### Work instructions
Edit the listing starting at the line containing "The height and" and ending at the line containing "coord(506,491)", replacing "Store Timings" with "Store Hours" and leaving everything else unchanged. Reproduce only those lines and omit the pictures.

### Material shown
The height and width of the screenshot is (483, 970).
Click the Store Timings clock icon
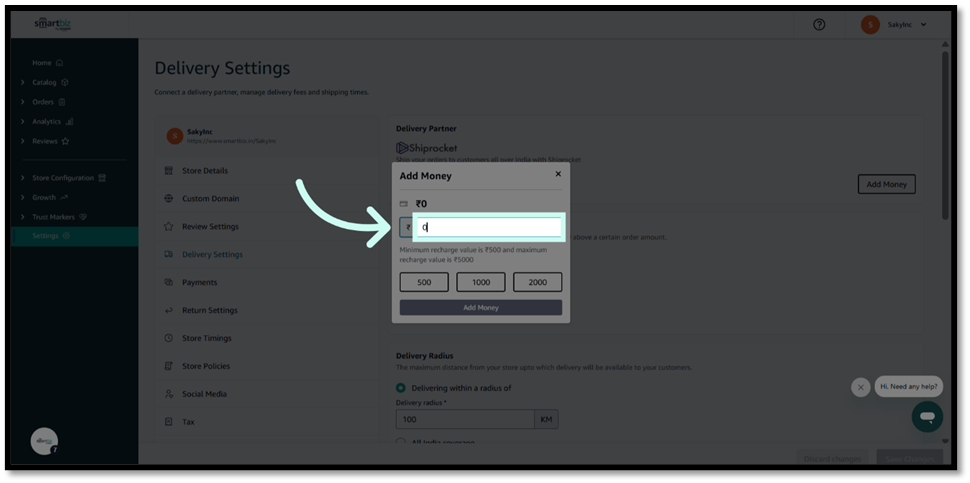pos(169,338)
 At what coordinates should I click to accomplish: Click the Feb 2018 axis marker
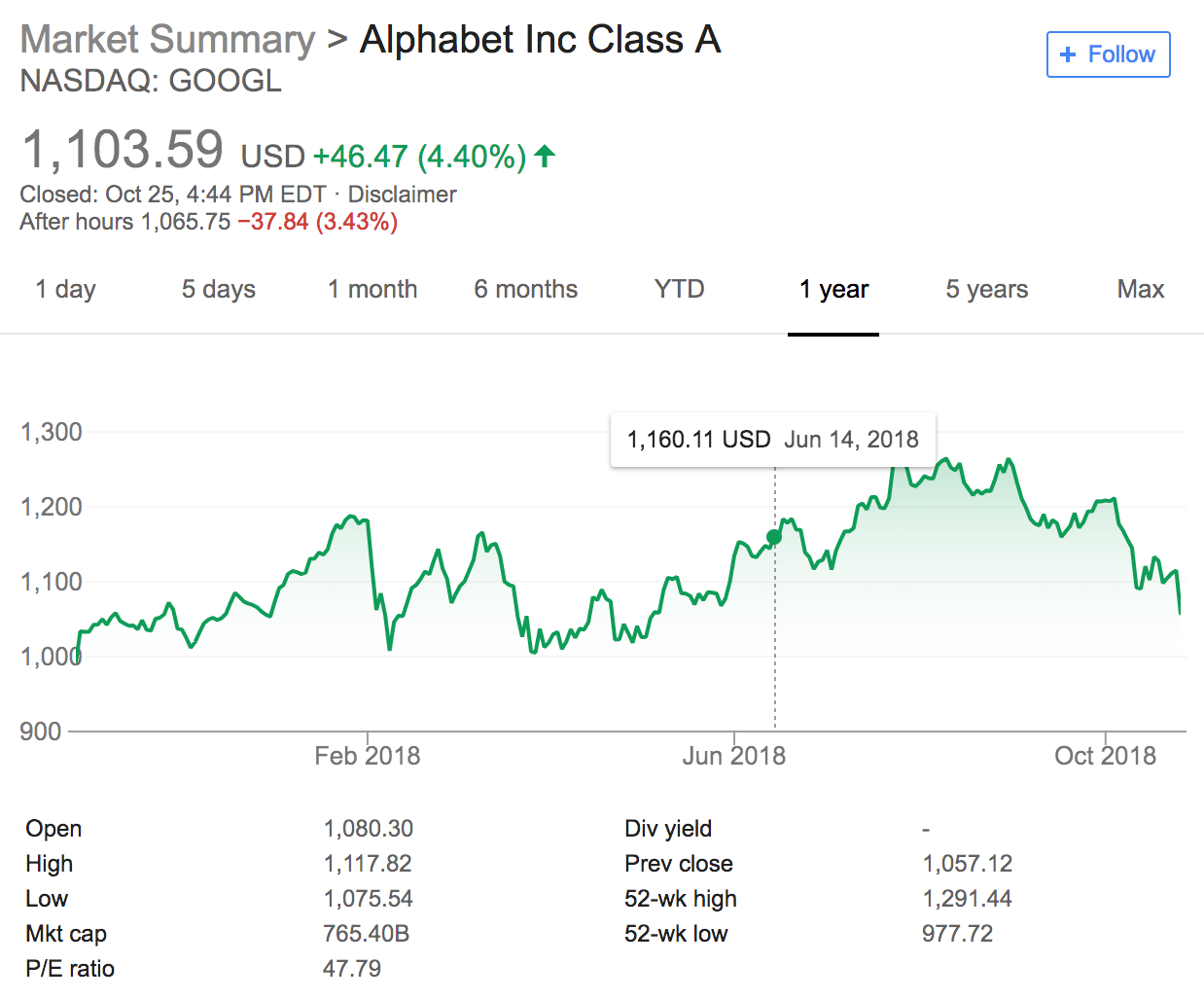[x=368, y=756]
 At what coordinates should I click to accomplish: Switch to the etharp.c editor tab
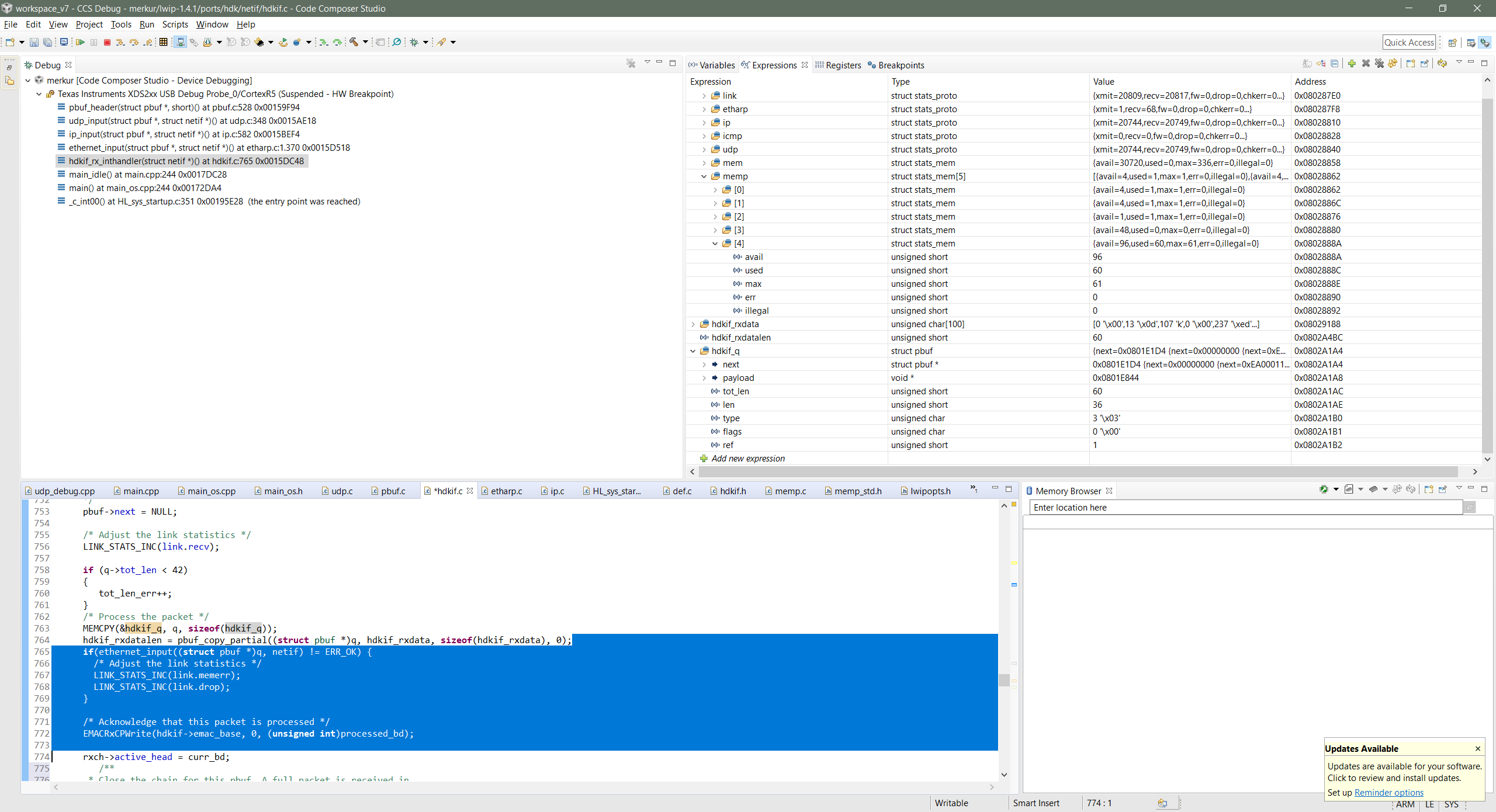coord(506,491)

...

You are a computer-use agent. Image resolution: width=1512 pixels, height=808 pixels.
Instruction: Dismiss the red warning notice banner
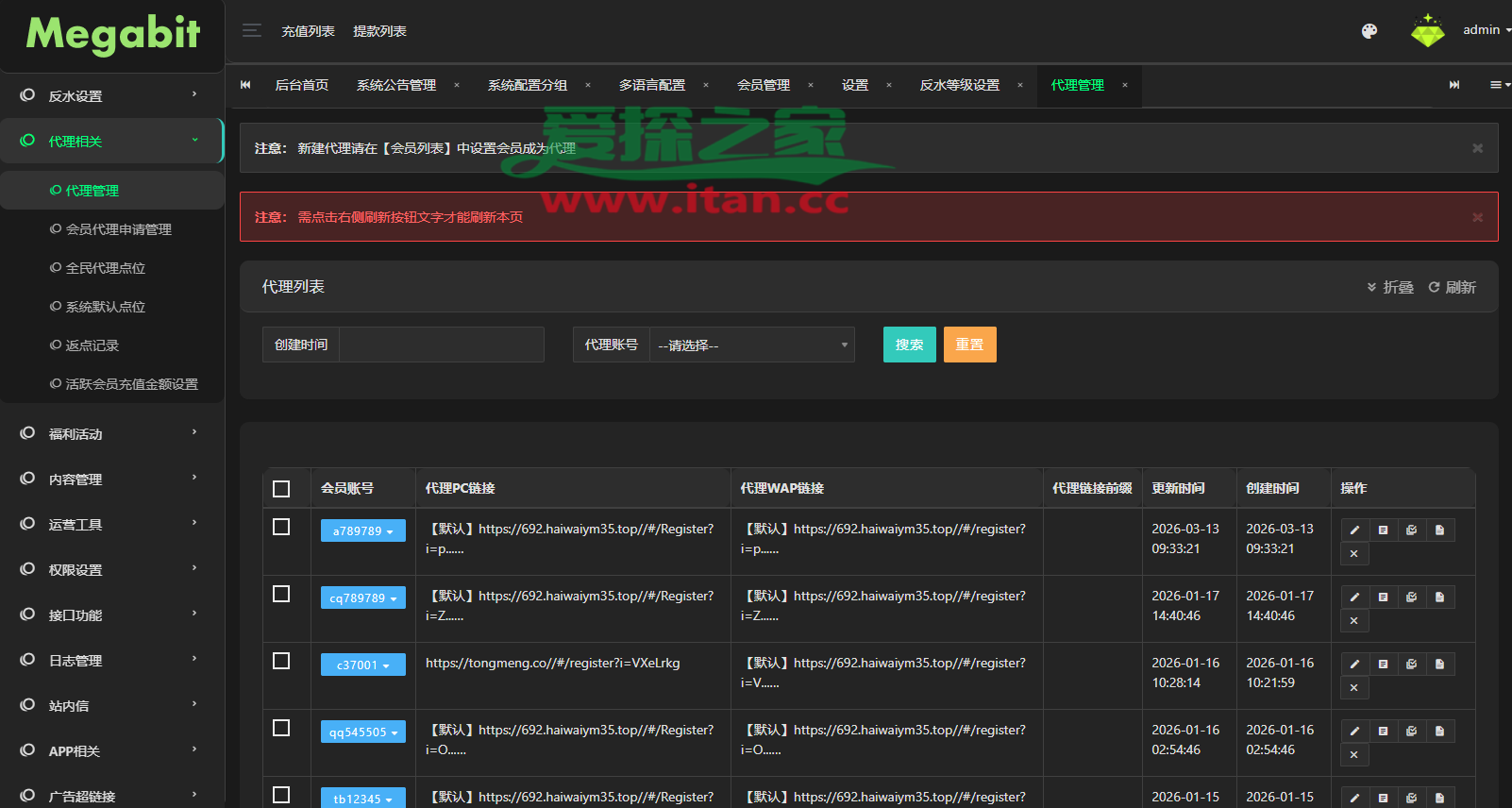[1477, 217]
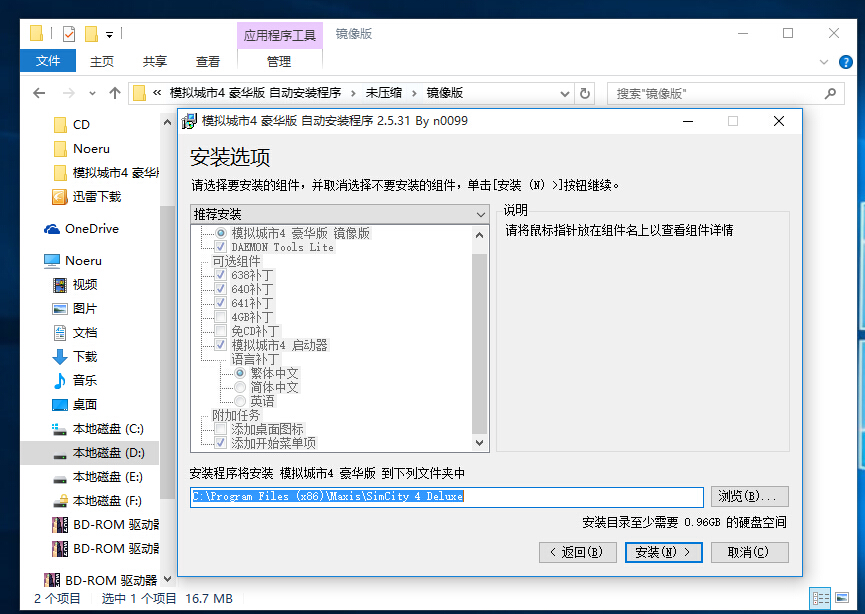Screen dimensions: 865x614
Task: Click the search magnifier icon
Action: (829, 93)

### The output
The height and width of the screenshot is (483, 970).
Click the Store Hours clock icon
pos(169,338)
 At what coordinates should I click to accomplish: Click the Feb 2018 axis marker
[x=368, y=756]
 At what coordinates should I click to accomplish: Switch to the etharp.c editor tab
coord(506,491)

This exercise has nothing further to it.